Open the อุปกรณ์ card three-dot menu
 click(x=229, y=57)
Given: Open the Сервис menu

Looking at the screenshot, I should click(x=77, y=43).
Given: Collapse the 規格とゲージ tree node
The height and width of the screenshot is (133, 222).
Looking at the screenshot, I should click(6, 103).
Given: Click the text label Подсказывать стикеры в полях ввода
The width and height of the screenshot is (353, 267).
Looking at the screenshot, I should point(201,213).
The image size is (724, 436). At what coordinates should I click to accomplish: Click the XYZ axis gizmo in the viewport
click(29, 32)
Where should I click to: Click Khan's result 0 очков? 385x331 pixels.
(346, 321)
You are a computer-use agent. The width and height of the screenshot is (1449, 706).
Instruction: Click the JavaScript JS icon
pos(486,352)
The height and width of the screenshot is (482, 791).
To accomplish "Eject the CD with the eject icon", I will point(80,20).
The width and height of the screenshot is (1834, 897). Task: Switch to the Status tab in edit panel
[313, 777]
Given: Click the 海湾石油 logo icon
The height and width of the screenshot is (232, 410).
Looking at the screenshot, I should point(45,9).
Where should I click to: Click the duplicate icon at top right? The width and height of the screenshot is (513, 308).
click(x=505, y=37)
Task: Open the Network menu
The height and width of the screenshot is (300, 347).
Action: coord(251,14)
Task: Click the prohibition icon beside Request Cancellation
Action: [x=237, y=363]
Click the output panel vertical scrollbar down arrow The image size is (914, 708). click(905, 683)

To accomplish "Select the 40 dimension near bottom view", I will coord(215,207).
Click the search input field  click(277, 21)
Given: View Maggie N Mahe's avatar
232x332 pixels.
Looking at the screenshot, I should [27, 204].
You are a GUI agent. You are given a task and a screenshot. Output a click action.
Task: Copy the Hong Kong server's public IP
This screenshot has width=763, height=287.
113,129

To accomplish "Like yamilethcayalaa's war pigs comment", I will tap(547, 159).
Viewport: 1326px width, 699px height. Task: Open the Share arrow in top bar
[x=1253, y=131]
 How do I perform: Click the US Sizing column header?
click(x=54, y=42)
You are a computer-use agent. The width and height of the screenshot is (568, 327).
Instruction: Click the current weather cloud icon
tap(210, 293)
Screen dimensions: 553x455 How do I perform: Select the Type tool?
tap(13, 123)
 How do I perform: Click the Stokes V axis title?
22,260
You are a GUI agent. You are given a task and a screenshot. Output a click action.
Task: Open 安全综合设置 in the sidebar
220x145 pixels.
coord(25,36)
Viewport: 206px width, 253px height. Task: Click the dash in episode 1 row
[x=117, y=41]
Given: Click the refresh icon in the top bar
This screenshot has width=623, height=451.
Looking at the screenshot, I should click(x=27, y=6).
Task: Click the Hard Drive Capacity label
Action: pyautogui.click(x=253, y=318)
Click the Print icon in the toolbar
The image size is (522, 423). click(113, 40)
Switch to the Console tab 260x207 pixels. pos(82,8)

++++++++++

EXERCISE: The response should hold only an exact repeat of the lines from the one with "This screenshot has width=623, height=451." to the final line of the listing above.

TASK SOLUTION:
This screenshot has width=623, height=451.
Looking at the screenshot, I should click(x=27, y=6).
Task: Click the Hard Drive Capacity label
Action: pyautogui.click(x=253, y=318)
Click the Print icon in the toolbar
The image size is (522, 423). click(113, 40)
Switch to the Console tab 260x207 pixels. pos(82,8)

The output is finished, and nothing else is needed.